There was a lot of pressure from the management at Gloucester to win something and as a 20, 21-year-old that was difficult to manage. I thought the criticism I and the younger boys received at the time was harsh. If you look back, there are not many 19-21-year-olds doing what we did. We were a bit naïve at the time in how we didn’t expect the levels of pressure, you’re just playing for enjoyment at that age. Marcus Smith is 25 and they are still saying he’s learning his trade. We should have won something with the squad we had and the rugby we were playing but we needed experience in big games. Having players like captain Peter Buxton and Mike Tindall out in the Premiership final in 2007 really hurt our chances and we ended up falling short in a 44-16 defeat to Leicester. That Leicester side was one of the best the Premiership had seen with the likes of Lewis Moody, Ben Kay and Julian White.

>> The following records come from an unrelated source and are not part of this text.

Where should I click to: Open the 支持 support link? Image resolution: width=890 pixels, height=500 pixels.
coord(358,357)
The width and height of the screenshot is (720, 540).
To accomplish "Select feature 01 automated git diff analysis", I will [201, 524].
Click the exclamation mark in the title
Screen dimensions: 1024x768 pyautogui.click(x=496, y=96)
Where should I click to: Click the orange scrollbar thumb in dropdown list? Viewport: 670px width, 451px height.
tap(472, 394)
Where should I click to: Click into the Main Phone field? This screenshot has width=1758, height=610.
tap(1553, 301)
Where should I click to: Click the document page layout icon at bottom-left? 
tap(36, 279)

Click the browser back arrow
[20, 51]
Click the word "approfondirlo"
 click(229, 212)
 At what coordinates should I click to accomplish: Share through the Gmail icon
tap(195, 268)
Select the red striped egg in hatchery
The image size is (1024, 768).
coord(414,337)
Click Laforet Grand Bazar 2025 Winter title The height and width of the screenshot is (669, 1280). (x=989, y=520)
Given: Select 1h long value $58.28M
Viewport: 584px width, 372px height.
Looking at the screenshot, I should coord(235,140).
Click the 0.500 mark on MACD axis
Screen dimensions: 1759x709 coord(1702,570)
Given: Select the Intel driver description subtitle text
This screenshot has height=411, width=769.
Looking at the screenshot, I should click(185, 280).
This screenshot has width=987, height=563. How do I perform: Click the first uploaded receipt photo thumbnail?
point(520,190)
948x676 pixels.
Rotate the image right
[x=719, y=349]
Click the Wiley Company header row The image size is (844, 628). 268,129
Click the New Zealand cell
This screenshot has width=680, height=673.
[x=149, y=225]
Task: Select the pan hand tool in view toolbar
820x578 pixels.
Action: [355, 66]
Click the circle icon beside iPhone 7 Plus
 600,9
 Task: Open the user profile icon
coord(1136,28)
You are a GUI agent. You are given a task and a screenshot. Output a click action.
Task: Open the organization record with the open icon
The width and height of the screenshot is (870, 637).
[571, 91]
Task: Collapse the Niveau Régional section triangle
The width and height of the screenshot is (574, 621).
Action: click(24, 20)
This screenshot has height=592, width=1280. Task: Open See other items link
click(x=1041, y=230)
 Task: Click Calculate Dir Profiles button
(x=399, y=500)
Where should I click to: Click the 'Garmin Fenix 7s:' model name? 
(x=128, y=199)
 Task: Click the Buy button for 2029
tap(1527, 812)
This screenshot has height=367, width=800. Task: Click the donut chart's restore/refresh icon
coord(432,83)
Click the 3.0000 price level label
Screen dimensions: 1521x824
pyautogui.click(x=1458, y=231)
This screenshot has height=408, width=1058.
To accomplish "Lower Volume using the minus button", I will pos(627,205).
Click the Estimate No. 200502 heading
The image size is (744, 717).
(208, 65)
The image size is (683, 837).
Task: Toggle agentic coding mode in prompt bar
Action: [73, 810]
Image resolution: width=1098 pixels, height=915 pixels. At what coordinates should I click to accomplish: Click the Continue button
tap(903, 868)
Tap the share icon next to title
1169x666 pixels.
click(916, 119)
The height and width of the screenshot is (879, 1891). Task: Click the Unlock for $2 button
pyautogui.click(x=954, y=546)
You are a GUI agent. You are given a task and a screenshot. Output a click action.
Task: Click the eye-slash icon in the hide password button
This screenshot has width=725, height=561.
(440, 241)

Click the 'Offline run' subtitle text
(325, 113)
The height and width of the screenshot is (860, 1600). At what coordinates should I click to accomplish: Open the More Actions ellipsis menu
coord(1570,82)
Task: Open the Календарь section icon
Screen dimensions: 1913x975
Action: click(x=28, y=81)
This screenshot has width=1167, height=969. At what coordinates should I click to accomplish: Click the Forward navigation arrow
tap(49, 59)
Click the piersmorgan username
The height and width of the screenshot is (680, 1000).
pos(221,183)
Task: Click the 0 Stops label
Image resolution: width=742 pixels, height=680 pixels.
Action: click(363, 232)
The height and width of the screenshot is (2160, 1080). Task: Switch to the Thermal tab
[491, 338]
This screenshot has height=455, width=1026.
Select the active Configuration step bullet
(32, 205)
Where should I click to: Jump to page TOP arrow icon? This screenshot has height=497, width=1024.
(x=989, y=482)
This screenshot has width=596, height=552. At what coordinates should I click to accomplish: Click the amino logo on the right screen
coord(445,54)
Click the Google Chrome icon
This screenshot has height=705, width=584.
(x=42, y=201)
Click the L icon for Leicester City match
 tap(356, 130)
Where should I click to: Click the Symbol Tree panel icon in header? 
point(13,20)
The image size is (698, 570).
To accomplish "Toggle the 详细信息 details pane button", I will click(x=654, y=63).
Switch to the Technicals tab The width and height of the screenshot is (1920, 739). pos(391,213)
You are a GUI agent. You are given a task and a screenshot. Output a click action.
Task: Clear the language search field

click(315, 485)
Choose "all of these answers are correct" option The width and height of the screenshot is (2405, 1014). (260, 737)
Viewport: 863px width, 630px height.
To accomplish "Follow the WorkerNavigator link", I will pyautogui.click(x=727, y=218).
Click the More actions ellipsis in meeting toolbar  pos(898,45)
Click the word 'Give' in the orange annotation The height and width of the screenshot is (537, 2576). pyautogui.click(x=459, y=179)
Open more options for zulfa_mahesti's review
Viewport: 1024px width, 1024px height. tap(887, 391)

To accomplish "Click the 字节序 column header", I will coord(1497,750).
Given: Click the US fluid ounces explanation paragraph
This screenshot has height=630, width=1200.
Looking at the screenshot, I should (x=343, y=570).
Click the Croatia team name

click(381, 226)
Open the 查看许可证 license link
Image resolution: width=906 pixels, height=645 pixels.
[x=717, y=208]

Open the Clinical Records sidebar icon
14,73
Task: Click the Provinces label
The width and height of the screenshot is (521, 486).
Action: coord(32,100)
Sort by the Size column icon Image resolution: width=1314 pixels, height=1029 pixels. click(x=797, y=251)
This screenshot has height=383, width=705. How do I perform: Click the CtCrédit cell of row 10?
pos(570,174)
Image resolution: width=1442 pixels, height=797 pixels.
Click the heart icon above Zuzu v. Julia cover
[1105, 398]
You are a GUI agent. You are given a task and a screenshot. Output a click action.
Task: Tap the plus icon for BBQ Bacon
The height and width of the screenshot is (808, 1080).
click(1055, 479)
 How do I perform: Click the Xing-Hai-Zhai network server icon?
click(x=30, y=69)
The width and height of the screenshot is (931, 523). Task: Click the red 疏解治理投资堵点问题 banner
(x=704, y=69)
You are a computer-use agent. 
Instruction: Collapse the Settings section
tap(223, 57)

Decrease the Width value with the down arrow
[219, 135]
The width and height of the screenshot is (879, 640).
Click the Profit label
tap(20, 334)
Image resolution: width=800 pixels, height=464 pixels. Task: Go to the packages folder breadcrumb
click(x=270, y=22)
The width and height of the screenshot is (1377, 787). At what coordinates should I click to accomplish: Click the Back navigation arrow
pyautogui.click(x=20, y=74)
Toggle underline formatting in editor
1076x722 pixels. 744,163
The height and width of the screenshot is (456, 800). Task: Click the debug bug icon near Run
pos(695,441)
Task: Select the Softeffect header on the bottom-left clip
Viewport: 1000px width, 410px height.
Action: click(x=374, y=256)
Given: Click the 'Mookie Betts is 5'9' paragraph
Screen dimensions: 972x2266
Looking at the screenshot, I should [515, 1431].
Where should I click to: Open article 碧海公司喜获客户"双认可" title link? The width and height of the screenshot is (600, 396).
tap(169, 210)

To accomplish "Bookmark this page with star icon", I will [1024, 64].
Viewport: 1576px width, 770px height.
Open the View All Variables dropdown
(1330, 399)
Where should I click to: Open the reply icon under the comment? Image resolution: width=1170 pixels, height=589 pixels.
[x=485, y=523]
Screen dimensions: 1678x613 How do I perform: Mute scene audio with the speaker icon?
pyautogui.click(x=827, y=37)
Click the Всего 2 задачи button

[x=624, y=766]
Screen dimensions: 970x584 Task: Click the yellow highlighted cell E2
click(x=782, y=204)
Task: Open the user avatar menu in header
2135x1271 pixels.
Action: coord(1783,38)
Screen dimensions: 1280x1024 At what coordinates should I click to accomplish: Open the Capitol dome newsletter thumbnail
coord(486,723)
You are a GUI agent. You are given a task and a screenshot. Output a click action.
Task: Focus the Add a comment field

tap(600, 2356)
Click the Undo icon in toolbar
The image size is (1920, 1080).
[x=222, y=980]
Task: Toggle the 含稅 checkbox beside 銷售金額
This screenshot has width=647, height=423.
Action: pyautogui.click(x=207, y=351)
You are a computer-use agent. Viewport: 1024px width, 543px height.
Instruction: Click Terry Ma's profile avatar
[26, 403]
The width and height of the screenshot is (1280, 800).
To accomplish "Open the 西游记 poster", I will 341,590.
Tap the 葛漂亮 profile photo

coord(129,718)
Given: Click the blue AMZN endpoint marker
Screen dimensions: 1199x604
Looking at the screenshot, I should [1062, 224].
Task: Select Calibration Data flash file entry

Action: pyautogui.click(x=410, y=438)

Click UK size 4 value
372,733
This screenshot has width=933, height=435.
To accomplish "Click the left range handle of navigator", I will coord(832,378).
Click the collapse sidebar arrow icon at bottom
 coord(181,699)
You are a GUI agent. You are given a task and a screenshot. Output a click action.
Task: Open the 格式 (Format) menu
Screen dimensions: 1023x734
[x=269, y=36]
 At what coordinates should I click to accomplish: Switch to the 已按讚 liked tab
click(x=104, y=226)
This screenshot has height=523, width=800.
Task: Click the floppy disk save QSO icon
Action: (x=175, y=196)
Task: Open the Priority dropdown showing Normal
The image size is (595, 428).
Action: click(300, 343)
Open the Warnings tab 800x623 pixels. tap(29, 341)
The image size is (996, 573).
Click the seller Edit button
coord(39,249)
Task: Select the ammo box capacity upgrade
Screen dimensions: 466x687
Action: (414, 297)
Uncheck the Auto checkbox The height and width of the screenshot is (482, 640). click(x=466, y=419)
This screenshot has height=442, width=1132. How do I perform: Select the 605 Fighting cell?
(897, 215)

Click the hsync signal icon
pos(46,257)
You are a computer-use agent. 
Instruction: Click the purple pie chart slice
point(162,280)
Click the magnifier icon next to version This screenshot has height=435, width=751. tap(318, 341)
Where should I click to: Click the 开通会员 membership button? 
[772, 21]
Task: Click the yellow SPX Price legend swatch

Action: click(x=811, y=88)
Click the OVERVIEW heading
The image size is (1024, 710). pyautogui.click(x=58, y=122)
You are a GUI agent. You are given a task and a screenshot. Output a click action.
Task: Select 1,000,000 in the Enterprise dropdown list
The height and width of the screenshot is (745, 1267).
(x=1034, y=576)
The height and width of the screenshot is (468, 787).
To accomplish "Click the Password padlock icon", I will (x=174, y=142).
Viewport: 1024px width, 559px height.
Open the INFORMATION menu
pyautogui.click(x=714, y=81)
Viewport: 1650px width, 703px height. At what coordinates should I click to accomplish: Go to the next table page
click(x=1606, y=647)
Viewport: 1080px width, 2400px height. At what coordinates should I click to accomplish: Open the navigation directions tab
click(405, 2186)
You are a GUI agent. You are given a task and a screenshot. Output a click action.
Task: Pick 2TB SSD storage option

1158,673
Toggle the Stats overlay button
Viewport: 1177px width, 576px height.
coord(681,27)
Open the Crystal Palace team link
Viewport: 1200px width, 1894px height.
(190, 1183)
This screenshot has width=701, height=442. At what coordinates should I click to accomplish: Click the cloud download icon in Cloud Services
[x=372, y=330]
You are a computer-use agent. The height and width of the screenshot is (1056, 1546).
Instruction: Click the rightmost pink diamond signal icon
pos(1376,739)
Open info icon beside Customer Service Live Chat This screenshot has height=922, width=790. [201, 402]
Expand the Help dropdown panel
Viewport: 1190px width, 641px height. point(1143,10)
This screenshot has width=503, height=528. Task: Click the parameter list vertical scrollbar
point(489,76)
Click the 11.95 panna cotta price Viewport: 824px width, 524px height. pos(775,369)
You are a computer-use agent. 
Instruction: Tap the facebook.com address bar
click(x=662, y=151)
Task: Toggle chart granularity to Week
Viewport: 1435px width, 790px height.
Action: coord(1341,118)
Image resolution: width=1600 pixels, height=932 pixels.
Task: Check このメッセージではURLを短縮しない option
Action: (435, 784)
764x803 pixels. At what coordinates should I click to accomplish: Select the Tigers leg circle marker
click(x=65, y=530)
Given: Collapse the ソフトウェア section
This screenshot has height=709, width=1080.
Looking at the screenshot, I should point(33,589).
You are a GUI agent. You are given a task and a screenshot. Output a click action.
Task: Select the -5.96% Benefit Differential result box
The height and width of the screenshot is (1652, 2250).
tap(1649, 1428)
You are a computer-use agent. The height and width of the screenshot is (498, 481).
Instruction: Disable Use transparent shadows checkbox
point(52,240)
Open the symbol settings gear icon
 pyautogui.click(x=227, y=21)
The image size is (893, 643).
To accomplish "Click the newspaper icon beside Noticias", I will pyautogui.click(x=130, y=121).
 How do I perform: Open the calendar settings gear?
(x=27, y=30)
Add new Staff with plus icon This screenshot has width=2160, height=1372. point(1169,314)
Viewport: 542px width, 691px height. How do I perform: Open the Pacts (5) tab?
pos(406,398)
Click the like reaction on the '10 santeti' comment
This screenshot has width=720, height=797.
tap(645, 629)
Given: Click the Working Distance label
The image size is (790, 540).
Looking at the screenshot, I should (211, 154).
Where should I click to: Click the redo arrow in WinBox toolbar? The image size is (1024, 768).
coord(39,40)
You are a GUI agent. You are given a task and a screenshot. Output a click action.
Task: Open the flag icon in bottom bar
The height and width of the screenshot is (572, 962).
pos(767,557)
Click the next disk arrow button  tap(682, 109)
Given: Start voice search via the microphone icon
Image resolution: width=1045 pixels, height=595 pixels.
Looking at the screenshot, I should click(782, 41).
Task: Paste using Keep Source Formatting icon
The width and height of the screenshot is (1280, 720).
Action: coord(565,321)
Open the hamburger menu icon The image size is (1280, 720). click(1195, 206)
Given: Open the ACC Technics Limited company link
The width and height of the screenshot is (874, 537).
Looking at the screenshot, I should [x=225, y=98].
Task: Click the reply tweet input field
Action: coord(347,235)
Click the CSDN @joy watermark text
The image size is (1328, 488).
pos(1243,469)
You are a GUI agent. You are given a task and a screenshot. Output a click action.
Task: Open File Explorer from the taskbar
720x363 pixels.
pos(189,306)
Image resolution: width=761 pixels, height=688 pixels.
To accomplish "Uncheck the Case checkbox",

After making my debut for Gloucester against Brive in the 2006 Challenge Cup quarter-finals, only a few weeks later I then started my first professional final aged 18. The club wasn’t going through a very good period at the time and Dean Ryan chucked a load of young boys in like Anthony Allen, Olly Morgan, James Bailey and myself. I remember the final vividly against London Irish, I had to come off around 65 minutes in because I got knocked out. James Forrester scored in extra time which was an amazing end to the game.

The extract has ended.